- Margo in concert.

Background information
- Also known as: "The Queen of Country and Irish"
- Born: Margaret Catherine O'Donnell 6 February 1951 (age 75) County Donegal, Ireland
- Genres: Country
- Occupation: Singer
- Instrument: Vocals
- Years active: 1964–present
- Website: Official website

= Margo (singer) =

Irish singer (born 1951)

Margo (born Margaret Catherine O'Donnell; 6 February 1951) is an Irish singer. She rose to prominence during the 1960s in the Irish country music scene and has had a long career since.

==Background==
Margo was brought up in the small village of Kincasslagh, in The Rosses area of County Donegal, Ireland. She grew up in a Catholic family, with her parents Francis and Julia (née McGonagle) O'Donnell, and her siblings: John (the eldest), Kathleen, James; and the youngest Daniel, who is also a singer. Her father died of a heart attack when she was seventeen.

==Career==
Margo started performing country music at a young age in 1964 with a local showband, The Keynotes. She recorded her first single in 1968, "Bonny Irish Boy/Dear God", and followed this with a second single, "If I Could See the World Through the Eyes of a Child/Road By the River", released in 1969. In the next five decades, Margo sold over 1 million records, and performed with Johnny Cash, Loretta Lynn and Dolly Parton. She presented several TV shows for RTÉ in the 1970s and has collected a number of awards during her career. Her albums usually include covers of popular country music hits from the 1960s and 1970s. Her 2019 album "Old and New" contains original tribute songs to two of her greatest influences, Liz Anderson and Jean Shepard. She has recorded a number of songs written by Liz Anderson and also a number written by Dolly Parton and on her album Margo and Friends she duets with Parton on "God's Coloring Book".

==Personal life==
Margo is sister to Irish singer Daniel O'Donnell, who got his start with Margo's band in the early 1980s while attending college in Galway. Margo was named "2007 Donegal Person Of The Year" and spent most of 2007 travelling Ireland acting as an ambassador to the county.
 She is a resident of Castleblayney, County Monaghan.

Since 1977, she has been active in the search for Mary Boyle, a distant relative from Kincasslagh, who went missing at age six near Ballyshannon, County Donegal. In 2011, she released the single "The Missing Mary Boyle" to raise funds for a new search for the missing girl.

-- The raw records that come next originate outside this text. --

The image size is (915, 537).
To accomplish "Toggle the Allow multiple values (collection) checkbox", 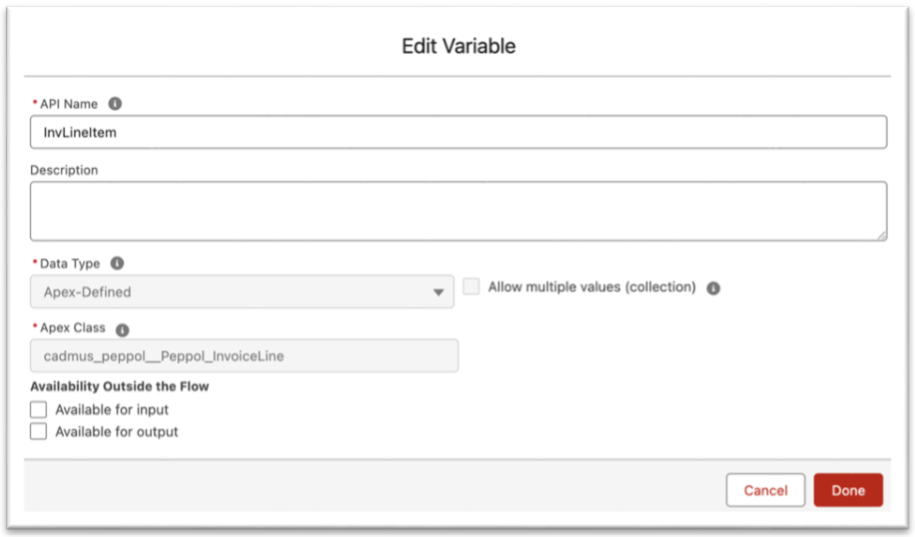I will tap(471, 287).
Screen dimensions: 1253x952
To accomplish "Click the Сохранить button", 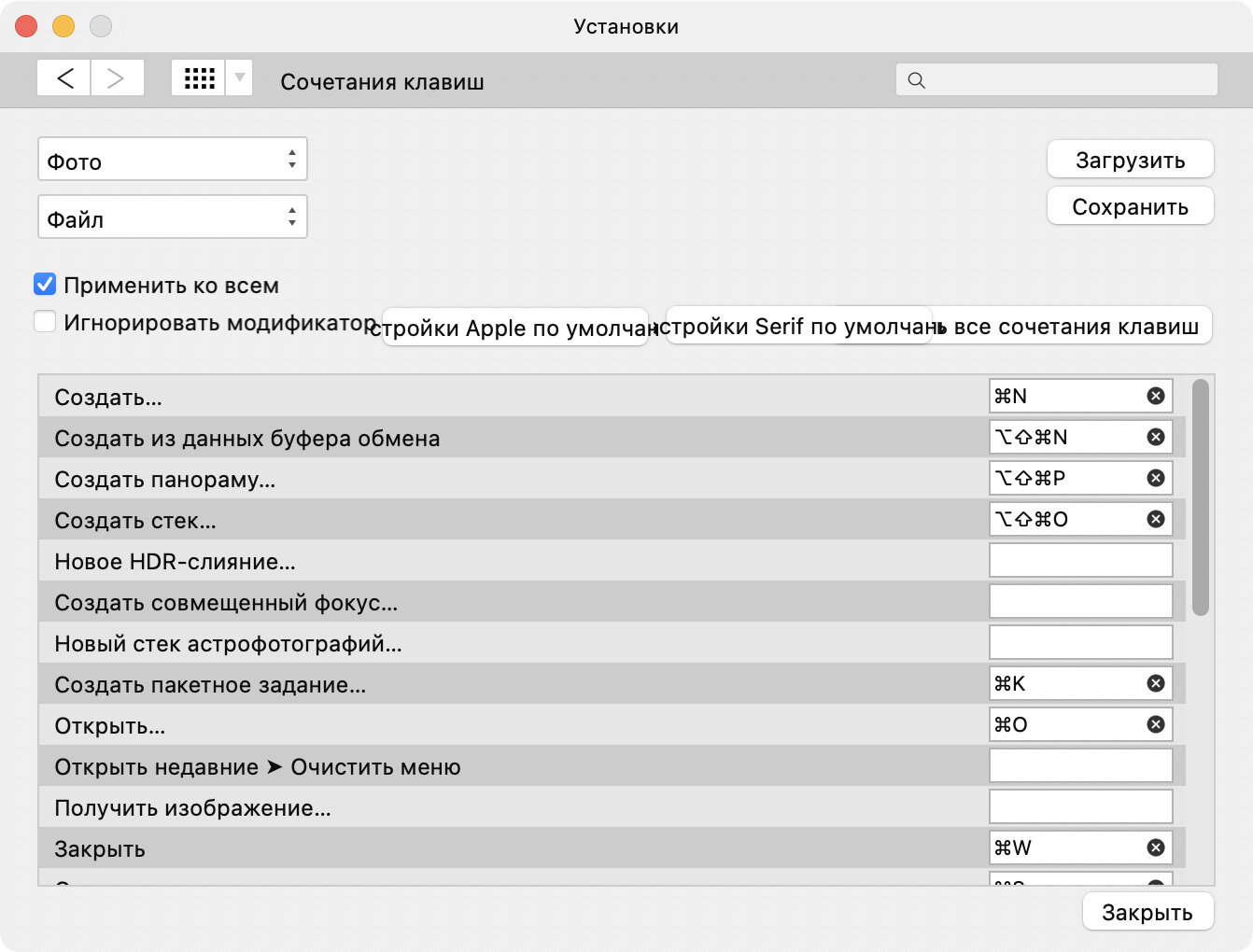I will [x=1130, y=206].
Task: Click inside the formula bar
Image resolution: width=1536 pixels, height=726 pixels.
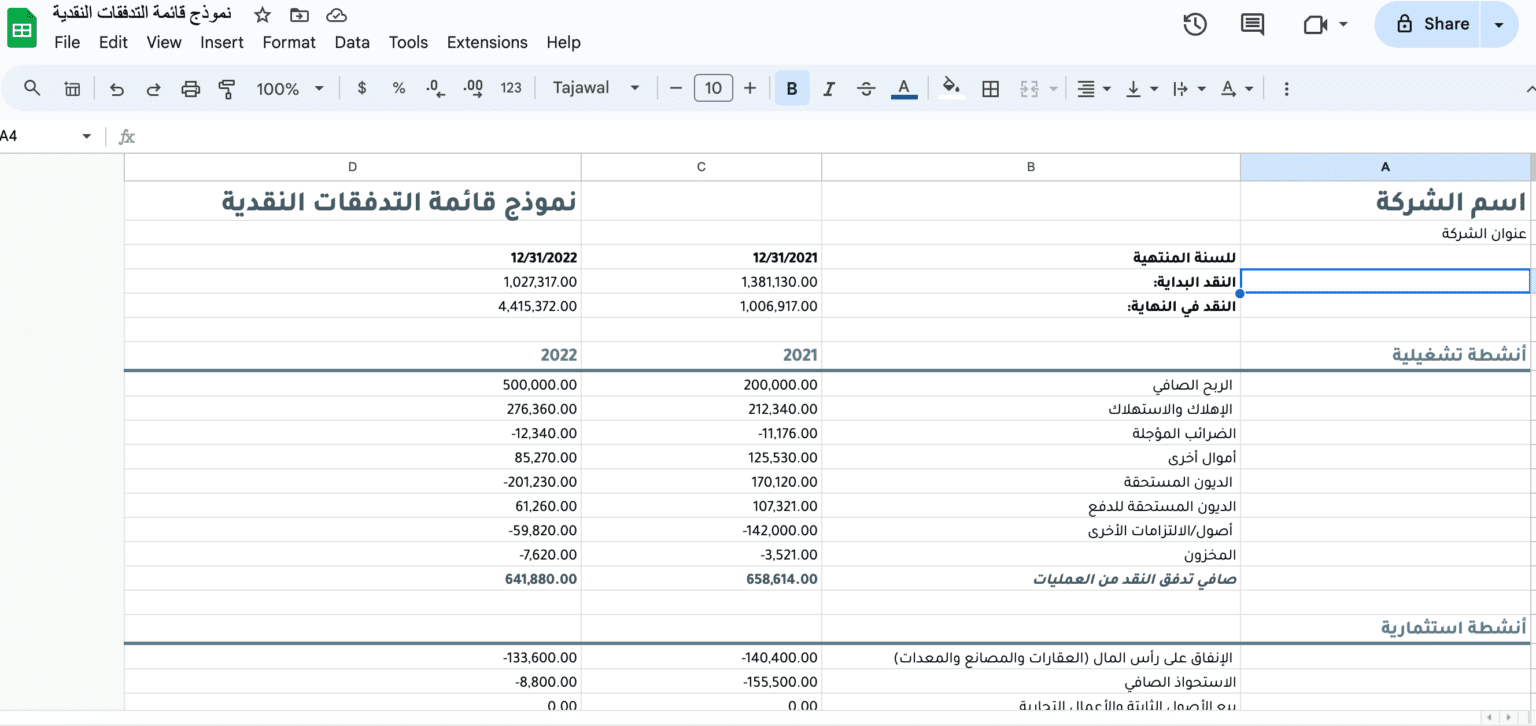Action: click(x=700, y=136)
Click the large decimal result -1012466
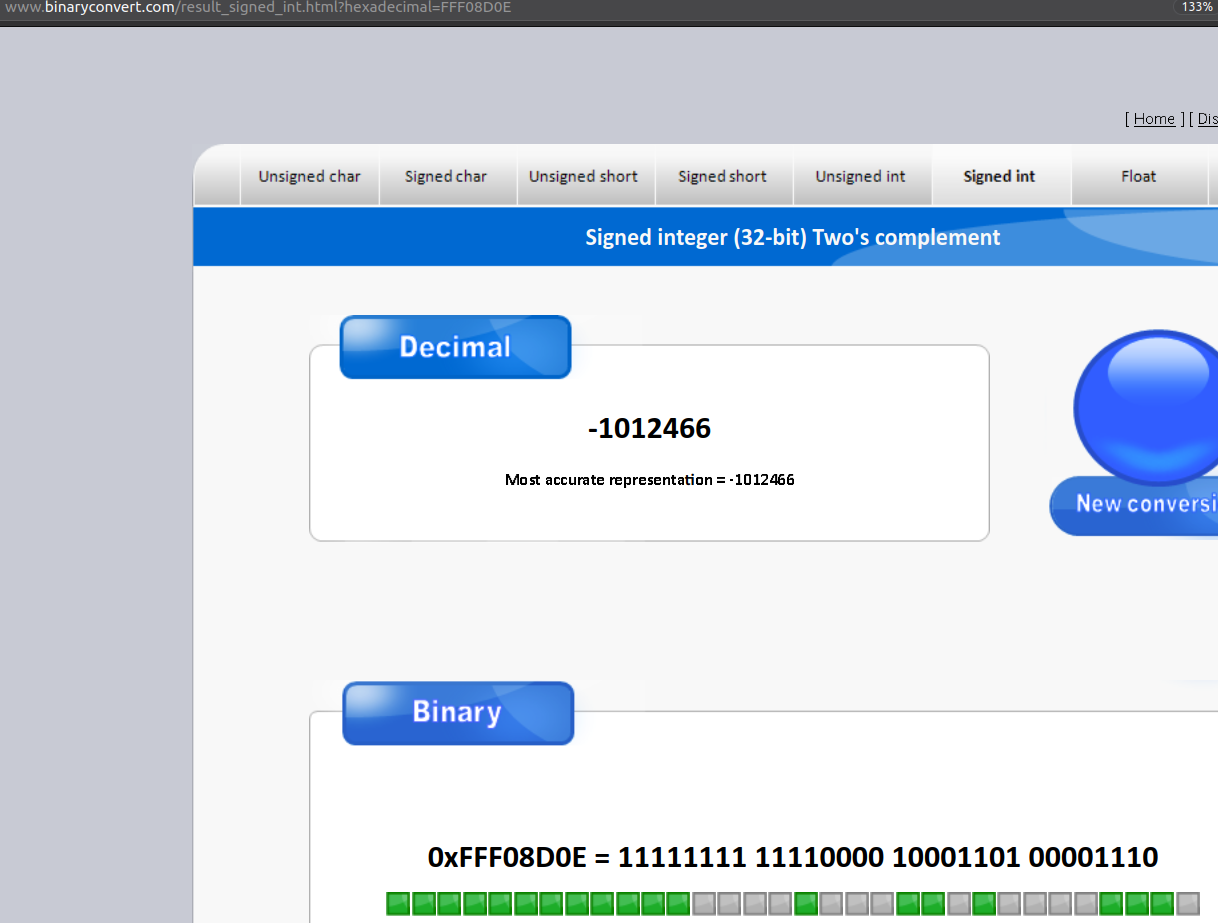The height and width of the screenshot is (923, 1218). [x=649, y=428]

In 2015, Margo wrote a memoir, Margo: Queen of Country & Irish: The Promise and the Dream that was published by The O'Brien Press.

==Discography==

Studio albums

- Margo and the Country Folk (with the Country Folk) (1970)
- From Margo with Love (1971)
- Country Lovin (1972)
- At Home in Ireland (1974)
- The Girl from Donegal (1975)
- Yes! Mr. Peters (with Larry Cunningham) (1976)
- A Toast to Claddagh (1977)
- A Toast from an Irish Colleen (1981)
- Ireland Must Be Heaven (1982)
- The Irish Songs I Love to Sing (Note: The Irish Songs I Love to Sing was reissued as The Girl from Donegal in the UK in May 1988 with four additional tracks.) (1984)
- Margo Now (1987)
- A Trip Through Ireland (Note: A Trip Through Ireland was reissued in August 2010 under the title Ireland’s Where I Call Home.) (1989)
- Ireland on My Mind (1992)
- New Beginnings (1994)
- Old Friends of Mine (Note: Old Friends of Mine was included as a bonus CD with the 2006 DVD Margo’s Ireland. When the album was reissued digitally it was re-titled Margo’s Ireland.) (1995)
- Old Friends Share Old Memories (Note: Old Friends Share Old Memories was reissued in 2002 under the title The Way Old Friends Do.) (with Philomena Begley) (1996)
- The Highway of My Life: Shade of the Family Tree (1998)
- I'm Still Here (2002)
- Parcel of Dreams (2006)
- Stories in Song (2010)
- The World Through My Eyes (2012)
- The Promise and the Dream (2014)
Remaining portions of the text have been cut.